» The data
BEGIN
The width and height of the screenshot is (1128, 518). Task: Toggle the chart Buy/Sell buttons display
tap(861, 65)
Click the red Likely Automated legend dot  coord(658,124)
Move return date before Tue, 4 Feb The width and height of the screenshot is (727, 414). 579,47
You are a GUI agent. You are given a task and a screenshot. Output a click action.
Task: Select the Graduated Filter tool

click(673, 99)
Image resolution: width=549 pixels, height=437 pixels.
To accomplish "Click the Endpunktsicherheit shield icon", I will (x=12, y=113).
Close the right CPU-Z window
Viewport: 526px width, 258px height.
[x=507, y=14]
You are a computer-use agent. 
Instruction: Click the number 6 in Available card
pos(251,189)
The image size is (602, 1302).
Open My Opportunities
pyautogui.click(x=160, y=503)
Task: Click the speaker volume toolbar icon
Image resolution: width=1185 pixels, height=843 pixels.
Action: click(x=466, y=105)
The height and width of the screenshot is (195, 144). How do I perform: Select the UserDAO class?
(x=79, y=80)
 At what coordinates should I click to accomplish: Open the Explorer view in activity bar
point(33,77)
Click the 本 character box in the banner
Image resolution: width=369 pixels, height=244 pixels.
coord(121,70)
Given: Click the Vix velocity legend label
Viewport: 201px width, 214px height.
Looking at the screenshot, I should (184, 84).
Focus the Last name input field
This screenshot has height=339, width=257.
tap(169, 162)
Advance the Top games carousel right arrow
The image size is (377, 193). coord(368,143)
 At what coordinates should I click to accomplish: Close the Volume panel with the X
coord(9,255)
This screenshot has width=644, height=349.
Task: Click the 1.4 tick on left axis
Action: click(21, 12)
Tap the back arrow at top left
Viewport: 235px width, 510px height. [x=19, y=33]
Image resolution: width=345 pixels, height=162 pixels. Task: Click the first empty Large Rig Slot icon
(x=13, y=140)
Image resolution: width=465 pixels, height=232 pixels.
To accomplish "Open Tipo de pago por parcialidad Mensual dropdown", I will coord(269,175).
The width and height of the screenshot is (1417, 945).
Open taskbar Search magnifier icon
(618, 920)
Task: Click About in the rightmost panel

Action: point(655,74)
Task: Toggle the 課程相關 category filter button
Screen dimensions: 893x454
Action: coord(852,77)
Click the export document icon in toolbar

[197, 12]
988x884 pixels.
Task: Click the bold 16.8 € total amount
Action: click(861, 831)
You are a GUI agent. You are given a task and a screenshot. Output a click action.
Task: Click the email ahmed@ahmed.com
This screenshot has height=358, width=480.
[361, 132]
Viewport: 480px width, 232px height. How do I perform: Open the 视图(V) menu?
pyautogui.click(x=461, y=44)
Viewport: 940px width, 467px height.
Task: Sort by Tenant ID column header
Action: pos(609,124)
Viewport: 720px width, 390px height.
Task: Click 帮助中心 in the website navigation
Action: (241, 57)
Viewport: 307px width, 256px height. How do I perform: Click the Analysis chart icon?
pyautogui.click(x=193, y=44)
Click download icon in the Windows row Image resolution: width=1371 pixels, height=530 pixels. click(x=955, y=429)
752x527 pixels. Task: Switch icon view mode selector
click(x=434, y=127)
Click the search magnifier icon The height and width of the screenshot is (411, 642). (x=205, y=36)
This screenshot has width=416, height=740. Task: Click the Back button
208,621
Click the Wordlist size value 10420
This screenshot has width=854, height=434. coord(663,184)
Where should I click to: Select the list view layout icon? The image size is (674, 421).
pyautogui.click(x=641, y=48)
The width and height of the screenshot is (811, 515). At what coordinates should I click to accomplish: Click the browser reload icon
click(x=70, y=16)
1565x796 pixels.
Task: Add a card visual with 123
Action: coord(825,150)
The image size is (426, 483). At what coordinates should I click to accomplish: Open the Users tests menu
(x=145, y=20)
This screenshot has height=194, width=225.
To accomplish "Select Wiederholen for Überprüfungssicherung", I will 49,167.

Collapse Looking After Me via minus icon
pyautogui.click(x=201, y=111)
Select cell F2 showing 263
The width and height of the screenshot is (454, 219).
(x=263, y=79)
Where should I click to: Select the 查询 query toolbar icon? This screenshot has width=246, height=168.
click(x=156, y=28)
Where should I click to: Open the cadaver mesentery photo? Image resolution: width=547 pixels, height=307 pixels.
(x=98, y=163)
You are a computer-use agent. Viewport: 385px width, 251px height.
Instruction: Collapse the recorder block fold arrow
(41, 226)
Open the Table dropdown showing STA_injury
END
» What to do
In the listing above, locate the line containing "Click the red" and the line containing "Task: Click the speaker volume toolbar icon". Transcribe those two lines and everything between them, exactly as written.

» Task output
Click the red Likely Automated legend dot  coord(658,124)
Move return date before Tue, 4 Feb The width and height of the screenshot is (727, 414). 579,47
You are a GUI agent. You are given a task and a screenshot. Output a click action.
Task: Select the Graduated Filter tool

click(673, 99)
Image resolution: width=549 pixels, height=437 pixels.
To accomplish "Click the Endpunktsicherheit shield icon", I will (x=12, y=113).
Close the right CPU-Z window
Viewport: 526px width, 258px height.
[x=507, y=14]
You are a computer-use agent. 
Instruction: Click the number 6 in Available card
pos(251,189)
The image size is (602, 1302).
Open My Opportunities
pyautogui.click(x=160, y=503)
Task: Click the speaker volume toolbar icon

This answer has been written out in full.